うん、俺はこの距離感を一番大事にしたかったんだ。
「……湊にも話しちまおうかな、もう」
「電話するか?俺は止めないが」
「いや、あいつ中途半端なところまで聞いて誤解して逃げそうだから今度直接言う。てかお前らの仲がもっと安定したら言うわ」
「安定って……」
「マンネリカップル化してくるぐらい。それくらいに爆弾投下したほうが盛り上がるだろ?」
「な、……させないぞマンネリになんか!」
「へー。敬介にどこまでできるかなー」
「う。いや、まあ、夜の知識は結構湊に頼りっぱなしだったが……」
「マジ?あいつそういう知識ちゃんとあんの?」
「……こ、これ以上は湊のプライバシーに関わるからノーコメントだ」
「何を仕込まれたんだ敬介~?俺は真面目一辺倒の敬介がエッチなお兄さんになったら悲しいぞ~?」
「ノーコメントだ!というか仁はどうなんだ、その、円と……結局、……そういう仲なのか、あいつとは」
しまった。撃ちすぎたから撃ち返された。まあもう今更か……。おとなしく白状する。
「……そういう仲になっちまった。まあ失恋とか、変な奴らにつけこまれそうになったのとかを慰めてもらったって意味合いのほうがでかいけど」
「そうか……」
「でも、それじゃダメだなって思うんだよやっぱ。付き合うにしろ振るにしろ、敬介の代わりじゃなくて、あいつを……博士自身をちゃんと見ないと」
「そうだな。それは大事だ」
「……もうちょっとさ、整理ついたら今度は俺から誘ってみる。てかさ、あいつ絶対あの眼鏡似合ってねえんだよ。
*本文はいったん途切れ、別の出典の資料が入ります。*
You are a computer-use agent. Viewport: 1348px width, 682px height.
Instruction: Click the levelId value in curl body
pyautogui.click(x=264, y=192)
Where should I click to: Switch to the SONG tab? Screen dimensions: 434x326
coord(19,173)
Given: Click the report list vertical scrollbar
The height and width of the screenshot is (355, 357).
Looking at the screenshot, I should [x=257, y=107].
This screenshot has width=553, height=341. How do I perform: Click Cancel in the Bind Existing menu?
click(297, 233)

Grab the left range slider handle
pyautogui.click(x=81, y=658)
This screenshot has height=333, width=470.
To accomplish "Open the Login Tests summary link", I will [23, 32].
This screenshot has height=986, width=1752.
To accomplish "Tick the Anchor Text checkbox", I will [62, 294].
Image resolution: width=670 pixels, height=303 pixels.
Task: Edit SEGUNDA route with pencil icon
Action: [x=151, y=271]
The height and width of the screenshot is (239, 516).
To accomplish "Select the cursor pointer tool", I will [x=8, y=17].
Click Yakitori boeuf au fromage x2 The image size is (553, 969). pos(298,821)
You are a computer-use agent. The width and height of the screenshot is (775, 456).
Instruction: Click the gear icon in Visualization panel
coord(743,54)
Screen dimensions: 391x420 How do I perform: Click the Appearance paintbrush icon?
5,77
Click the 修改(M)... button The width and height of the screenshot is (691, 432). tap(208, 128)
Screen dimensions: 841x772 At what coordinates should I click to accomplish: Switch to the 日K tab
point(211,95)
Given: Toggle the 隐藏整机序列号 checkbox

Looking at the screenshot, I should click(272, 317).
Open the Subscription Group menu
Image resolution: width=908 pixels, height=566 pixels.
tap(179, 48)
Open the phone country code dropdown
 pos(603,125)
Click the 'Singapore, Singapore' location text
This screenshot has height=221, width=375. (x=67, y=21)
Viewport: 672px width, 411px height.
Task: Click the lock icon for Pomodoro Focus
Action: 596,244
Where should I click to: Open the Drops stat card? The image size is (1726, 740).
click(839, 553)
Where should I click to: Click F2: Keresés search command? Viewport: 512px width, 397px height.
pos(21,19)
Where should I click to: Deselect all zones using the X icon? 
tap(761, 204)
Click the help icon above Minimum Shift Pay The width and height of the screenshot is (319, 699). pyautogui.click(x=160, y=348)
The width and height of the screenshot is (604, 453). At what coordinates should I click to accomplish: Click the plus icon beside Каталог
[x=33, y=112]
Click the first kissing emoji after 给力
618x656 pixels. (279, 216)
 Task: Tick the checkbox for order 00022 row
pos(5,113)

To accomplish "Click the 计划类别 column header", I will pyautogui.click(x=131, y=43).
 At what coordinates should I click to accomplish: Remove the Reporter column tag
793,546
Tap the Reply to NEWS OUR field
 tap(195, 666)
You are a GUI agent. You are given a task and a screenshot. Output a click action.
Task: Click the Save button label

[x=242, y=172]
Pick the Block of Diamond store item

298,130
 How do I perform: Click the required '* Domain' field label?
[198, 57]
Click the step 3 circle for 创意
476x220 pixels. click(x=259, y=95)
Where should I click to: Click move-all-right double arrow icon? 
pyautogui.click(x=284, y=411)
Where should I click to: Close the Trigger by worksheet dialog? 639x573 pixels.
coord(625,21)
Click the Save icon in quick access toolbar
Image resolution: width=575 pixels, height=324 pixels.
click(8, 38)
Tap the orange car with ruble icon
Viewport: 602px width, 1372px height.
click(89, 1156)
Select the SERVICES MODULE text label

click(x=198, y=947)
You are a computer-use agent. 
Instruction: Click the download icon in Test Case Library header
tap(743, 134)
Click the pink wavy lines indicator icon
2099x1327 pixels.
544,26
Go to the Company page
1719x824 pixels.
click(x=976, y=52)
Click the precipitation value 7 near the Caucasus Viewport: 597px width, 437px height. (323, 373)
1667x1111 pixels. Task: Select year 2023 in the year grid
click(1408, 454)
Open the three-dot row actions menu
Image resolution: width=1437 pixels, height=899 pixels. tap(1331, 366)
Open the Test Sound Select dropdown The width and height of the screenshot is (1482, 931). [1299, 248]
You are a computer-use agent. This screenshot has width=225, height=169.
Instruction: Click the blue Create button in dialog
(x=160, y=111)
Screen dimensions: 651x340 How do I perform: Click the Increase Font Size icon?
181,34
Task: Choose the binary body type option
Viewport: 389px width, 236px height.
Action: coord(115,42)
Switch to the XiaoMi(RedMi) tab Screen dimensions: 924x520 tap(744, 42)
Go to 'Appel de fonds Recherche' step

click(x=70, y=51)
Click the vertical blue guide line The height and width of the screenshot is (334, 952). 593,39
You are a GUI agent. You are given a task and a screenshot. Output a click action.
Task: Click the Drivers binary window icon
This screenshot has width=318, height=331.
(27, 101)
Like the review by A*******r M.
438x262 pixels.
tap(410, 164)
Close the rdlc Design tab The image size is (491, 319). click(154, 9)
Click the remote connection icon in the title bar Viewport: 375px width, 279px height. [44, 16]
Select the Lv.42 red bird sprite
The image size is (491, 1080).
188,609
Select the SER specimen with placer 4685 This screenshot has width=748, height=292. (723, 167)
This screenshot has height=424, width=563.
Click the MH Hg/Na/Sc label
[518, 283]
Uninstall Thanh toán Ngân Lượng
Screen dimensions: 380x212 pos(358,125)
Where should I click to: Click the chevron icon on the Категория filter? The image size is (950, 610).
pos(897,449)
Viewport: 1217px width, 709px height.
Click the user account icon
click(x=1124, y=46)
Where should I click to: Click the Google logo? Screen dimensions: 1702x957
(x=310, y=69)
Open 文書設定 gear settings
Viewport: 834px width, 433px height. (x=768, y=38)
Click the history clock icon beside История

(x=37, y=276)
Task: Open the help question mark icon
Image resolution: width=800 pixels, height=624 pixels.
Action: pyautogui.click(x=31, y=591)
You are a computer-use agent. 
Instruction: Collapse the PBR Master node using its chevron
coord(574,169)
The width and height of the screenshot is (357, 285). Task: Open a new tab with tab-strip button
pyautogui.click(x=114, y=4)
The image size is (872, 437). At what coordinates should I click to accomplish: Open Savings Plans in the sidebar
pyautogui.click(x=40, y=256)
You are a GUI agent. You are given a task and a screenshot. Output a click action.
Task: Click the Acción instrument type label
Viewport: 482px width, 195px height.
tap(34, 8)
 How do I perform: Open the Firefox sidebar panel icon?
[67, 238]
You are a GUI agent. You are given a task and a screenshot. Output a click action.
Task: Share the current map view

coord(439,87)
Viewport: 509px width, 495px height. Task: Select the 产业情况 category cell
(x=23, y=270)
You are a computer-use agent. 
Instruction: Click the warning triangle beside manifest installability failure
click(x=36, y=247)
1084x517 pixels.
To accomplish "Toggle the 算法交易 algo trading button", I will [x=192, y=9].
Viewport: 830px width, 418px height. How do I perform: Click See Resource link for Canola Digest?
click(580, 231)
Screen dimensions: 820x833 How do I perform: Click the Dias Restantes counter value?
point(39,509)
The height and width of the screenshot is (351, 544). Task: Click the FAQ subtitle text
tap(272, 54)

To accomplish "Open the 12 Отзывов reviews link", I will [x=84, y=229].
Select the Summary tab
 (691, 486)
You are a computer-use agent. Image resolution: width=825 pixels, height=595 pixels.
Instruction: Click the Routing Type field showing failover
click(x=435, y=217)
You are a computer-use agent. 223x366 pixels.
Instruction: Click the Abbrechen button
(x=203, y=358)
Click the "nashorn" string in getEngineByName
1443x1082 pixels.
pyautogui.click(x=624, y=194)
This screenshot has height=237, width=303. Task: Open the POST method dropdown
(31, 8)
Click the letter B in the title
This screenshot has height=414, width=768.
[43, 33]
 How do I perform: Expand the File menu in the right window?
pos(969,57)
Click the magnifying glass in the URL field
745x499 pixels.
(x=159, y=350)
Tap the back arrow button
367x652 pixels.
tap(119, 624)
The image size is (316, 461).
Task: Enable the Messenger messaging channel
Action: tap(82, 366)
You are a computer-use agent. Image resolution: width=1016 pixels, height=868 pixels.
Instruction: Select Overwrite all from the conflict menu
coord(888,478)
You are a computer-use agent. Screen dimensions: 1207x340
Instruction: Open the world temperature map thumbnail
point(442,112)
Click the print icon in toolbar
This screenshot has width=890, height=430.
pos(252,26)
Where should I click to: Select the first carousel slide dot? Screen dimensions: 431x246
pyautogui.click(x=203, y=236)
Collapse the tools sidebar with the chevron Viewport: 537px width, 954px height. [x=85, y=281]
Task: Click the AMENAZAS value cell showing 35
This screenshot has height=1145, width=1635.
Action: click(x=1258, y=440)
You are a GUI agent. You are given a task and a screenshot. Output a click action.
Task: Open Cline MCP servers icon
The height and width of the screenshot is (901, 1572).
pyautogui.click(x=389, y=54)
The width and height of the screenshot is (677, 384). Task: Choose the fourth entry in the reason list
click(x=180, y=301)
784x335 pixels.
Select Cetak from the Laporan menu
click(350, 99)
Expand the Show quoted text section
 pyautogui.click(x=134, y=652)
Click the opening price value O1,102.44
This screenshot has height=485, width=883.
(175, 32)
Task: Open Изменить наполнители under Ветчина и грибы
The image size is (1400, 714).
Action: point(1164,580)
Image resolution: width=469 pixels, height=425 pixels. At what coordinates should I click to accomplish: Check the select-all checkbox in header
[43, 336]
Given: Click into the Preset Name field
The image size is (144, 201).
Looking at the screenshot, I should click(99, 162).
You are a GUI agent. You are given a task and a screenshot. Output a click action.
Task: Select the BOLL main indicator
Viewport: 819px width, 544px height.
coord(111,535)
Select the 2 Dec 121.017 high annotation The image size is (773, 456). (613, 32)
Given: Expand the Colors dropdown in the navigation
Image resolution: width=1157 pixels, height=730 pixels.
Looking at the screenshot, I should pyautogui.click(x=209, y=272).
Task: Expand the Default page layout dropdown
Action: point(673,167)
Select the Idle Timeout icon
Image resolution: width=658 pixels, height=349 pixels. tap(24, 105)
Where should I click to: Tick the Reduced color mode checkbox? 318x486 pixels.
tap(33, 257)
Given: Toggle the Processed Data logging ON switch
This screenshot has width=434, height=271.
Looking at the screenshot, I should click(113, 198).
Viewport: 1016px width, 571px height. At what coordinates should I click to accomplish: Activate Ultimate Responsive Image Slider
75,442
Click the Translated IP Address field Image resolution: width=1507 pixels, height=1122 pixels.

部屋に椅子もなければ服も靴箱に入れてるとかわけわかんねぇ生活してるからたぶん美的センスが壊滅してんだわ。だから眼鏡買いに行こうかと思ってんだよな。俺の隣に立ちたいならまず外見から磨け!みたいな」
敬介が数秒黙った。え、何?何か俺変なこと言った?
「なるほど、眼鏡……」
「え?何?」
「いいや、何でもない。それより仁、お前はもう少し自分の顔立ちのよさを自覚したほうがいいと思うぞ」
「え?してるけど?」
「……お前に『外見を磨け』って言われたら普通の奴は凹むと思うぞ……?」
「マジ?まあでも大丈夫だろあいつなら。あいつ眼鏡取って髪型整えりゃ韓国アイドルみてーな顔してるし。ほんとなんであんなオタクくん1号みたいな擬態してんだか……」
「…………」
「何?」
「いや、……俺が思っていた以上に仁は彼のことを気に入っているんだなと思ってな」
敬介が微笑む。不思議と、それにドキっとはしなかった。ただそれが当たり前で、当たり前だから俺も普通に笑い返した。
ああ、吹っ切れたんだなって心の底から実感した。
やっと俺の初恋は終わったんだな──って。